- TRY IT:
Please repeat the lines below exactly. Begin with the line containing "お知らせ (1040, 362)" and go on through the line containing "Корупція (718, 1620)".

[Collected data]
^^^^^^^^^^^^^^^^

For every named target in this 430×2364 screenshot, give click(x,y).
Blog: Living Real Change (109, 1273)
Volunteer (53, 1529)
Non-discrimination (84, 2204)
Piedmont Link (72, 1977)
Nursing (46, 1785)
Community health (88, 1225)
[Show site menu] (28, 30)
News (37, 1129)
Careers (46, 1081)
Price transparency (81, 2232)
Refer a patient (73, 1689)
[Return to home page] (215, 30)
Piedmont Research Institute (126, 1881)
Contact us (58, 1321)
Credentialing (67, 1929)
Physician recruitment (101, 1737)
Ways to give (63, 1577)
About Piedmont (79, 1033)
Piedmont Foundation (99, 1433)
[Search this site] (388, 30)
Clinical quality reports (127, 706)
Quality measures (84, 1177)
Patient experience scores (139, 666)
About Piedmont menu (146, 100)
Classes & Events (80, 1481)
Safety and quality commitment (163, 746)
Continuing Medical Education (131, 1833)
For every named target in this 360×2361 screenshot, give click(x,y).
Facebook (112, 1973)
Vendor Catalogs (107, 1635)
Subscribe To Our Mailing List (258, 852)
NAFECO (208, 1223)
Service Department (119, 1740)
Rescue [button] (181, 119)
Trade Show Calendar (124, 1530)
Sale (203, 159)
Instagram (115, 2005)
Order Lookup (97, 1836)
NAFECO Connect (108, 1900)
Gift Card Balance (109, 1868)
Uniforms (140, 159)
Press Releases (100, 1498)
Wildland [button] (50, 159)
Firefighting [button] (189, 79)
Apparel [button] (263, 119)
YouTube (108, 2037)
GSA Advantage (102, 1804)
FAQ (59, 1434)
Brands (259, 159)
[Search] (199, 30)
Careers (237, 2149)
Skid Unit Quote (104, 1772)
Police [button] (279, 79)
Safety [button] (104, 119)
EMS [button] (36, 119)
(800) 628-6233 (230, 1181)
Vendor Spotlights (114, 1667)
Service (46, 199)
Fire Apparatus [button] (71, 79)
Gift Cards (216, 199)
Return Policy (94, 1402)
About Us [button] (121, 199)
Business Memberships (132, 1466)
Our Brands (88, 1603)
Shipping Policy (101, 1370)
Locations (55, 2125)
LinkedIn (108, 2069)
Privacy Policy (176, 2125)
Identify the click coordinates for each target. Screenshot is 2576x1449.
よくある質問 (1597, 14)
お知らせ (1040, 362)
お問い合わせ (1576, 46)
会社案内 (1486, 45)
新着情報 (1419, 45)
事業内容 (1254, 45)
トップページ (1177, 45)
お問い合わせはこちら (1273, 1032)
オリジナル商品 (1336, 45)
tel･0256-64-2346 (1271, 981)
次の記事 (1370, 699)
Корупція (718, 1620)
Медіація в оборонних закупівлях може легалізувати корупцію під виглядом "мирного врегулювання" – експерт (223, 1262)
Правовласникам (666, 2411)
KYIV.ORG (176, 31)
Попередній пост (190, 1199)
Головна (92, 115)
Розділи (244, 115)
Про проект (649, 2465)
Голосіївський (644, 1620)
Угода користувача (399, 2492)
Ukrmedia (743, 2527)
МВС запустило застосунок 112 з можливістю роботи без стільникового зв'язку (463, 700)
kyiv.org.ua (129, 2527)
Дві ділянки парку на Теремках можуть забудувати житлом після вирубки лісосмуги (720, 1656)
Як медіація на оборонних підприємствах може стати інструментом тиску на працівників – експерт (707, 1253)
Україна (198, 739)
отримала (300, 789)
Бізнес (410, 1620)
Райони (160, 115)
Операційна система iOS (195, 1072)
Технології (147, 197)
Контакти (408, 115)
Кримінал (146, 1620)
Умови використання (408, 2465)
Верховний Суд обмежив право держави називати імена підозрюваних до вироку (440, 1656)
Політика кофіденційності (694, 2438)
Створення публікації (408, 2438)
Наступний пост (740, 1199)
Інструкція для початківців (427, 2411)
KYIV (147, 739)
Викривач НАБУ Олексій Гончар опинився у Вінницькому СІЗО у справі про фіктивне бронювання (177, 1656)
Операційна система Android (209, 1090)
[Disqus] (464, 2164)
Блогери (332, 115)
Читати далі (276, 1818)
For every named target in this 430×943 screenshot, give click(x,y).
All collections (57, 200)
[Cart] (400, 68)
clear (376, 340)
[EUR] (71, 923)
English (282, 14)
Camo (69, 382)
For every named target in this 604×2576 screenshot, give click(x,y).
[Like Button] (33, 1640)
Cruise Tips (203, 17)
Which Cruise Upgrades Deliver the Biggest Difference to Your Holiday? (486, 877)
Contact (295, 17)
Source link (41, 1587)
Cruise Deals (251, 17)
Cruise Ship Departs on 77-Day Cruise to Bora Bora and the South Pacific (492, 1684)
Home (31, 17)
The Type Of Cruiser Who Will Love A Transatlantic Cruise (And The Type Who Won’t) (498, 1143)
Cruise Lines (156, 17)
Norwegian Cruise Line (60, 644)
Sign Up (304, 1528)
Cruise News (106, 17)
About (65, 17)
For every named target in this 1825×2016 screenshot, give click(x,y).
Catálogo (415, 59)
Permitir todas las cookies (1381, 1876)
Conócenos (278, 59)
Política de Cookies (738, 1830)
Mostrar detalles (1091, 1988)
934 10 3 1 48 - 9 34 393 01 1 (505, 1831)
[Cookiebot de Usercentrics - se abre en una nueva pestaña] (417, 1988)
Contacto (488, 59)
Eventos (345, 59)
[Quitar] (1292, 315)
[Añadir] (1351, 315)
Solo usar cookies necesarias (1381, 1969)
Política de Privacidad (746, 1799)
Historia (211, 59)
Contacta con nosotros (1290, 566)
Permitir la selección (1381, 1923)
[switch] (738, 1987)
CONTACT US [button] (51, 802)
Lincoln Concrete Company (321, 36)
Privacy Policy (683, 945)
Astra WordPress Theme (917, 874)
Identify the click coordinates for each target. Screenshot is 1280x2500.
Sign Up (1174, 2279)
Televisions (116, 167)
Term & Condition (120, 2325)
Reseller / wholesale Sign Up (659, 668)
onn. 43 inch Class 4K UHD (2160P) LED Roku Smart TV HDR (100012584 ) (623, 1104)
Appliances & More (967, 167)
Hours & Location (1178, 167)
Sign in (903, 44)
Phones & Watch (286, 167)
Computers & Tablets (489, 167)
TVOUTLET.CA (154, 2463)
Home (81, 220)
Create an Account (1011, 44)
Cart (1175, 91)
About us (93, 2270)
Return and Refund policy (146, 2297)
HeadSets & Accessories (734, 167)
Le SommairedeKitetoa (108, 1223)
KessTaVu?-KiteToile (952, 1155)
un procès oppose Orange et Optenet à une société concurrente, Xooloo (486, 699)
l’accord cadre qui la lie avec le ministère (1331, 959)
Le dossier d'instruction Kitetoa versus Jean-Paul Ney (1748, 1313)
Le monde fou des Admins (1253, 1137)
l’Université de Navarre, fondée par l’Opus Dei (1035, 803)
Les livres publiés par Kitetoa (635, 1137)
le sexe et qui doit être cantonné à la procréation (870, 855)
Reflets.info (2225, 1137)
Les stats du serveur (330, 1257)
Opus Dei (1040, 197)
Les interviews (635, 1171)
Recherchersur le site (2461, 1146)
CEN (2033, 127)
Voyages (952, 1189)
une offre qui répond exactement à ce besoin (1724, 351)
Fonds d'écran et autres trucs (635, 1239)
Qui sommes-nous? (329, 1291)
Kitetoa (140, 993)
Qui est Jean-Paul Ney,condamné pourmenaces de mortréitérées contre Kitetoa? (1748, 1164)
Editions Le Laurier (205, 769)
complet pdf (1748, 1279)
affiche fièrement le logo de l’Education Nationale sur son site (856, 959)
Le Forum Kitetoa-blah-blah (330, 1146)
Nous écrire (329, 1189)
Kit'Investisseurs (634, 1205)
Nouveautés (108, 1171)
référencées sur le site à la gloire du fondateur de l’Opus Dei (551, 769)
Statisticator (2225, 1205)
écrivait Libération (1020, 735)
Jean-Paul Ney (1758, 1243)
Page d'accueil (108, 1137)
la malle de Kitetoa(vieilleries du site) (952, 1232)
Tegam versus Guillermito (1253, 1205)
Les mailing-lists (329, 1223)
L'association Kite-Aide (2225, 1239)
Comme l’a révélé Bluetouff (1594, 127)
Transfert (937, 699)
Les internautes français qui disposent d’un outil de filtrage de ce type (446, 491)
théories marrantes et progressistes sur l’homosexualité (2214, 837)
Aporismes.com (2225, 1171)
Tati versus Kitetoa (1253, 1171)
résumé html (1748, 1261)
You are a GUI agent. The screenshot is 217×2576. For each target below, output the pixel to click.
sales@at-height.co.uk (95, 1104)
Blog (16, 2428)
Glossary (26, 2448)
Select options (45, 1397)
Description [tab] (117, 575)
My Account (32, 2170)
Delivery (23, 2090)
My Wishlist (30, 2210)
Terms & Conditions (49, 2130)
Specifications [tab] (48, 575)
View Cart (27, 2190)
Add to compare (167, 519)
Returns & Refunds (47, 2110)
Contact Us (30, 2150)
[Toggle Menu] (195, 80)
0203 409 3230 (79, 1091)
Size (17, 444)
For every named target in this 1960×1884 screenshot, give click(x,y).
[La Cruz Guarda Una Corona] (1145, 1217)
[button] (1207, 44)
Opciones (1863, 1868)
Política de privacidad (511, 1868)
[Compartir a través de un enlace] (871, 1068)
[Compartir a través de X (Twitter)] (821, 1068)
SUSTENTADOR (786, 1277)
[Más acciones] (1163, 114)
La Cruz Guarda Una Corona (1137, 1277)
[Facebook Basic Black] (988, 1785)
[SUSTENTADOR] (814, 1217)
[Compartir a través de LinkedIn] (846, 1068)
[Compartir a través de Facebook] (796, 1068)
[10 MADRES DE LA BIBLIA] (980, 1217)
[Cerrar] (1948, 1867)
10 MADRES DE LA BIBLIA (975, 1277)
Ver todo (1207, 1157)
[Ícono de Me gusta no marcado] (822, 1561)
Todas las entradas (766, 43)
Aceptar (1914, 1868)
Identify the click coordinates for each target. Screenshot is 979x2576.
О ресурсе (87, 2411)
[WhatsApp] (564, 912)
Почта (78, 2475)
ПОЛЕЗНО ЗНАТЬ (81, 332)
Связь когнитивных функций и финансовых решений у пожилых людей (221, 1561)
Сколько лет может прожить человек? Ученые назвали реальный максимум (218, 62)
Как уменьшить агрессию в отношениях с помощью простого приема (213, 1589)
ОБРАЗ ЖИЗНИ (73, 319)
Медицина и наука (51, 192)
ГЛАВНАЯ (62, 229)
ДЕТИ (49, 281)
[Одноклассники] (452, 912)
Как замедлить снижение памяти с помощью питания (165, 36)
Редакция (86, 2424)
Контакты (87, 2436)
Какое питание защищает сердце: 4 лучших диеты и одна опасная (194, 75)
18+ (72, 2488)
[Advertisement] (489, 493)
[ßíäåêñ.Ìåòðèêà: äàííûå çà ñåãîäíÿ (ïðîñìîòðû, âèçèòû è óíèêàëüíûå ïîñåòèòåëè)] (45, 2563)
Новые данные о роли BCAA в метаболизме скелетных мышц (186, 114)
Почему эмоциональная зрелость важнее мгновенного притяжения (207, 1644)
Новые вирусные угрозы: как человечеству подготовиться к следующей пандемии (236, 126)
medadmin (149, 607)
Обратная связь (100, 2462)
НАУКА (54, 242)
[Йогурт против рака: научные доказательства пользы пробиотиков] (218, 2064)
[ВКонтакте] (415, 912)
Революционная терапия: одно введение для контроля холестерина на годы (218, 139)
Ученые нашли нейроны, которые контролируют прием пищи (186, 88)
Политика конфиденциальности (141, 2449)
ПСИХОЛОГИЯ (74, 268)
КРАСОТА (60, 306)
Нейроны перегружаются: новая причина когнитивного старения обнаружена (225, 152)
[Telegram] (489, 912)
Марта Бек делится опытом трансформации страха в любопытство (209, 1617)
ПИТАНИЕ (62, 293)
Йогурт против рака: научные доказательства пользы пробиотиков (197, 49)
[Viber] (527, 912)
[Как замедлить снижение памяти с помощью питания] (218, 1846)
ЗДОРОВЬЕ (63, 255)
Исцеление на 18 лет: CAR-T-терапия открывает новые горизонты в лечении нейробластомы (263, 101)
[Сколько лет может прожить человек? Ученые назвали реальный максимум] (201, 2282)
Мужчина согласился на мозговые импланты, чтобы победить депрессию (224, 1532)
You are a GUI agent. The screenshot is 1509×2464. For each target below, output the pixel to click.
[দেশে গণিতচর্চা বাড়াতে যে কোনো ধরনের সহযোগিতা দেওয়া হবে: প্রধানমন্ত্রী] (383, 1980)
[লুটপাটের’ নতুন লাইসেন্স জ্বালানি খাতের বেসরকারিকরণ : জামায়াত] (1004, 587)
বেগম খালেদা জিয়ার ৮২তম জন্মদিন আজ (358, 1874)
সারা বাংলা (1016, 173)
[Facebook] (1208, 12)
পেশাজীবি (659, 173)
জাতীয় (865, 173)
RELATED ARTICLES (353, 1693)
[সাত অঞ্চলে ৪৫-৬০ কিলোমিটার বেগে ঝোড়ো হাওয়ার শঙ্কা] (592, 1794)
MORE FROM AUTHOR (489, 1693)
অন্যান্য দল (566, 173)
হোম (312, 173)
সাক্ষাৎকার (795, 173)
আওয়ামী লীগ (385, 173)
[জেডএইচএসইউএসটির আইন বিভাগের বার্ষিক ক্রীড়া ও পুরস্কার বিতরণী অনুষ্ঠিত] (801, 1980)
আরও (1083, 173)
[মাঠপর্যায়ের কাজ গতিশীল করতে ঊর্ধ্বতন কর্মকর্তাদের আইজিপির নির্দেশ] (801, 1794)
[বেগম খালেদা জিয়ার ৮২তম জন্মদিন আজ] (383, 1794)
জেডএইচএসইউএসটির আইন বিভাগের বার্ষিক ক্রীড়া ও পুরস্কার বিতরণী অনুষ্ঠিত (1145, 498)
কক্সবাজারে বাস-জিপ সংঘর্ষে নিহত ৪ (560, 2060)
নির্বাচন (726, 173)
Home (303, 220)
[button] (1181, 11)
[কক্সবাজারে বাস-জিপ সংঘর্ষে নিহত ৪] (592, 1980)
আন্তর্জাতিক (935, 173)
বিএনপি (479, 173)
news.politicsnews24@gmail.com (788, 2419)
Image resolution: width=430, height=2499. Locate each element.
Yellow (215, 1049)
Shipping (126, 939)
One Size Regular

^^^^^^^^^^^^^^^^

- TASK OUTPUT:
お知らせ (1040, 362)
お問い合わせ (1576, 46)
会社案内 (1486, 45)
新着情報 (1419, 45)
事業内容 (1254, 45)
トップページ (1177, 45)
お問い合わせはこちら (1273, 1032)
オリジナル商品 (1336, 45)
tel･0256-64-2346 (1271, 981)
次の記事 (1370, 699)
Корупція (718, 1620)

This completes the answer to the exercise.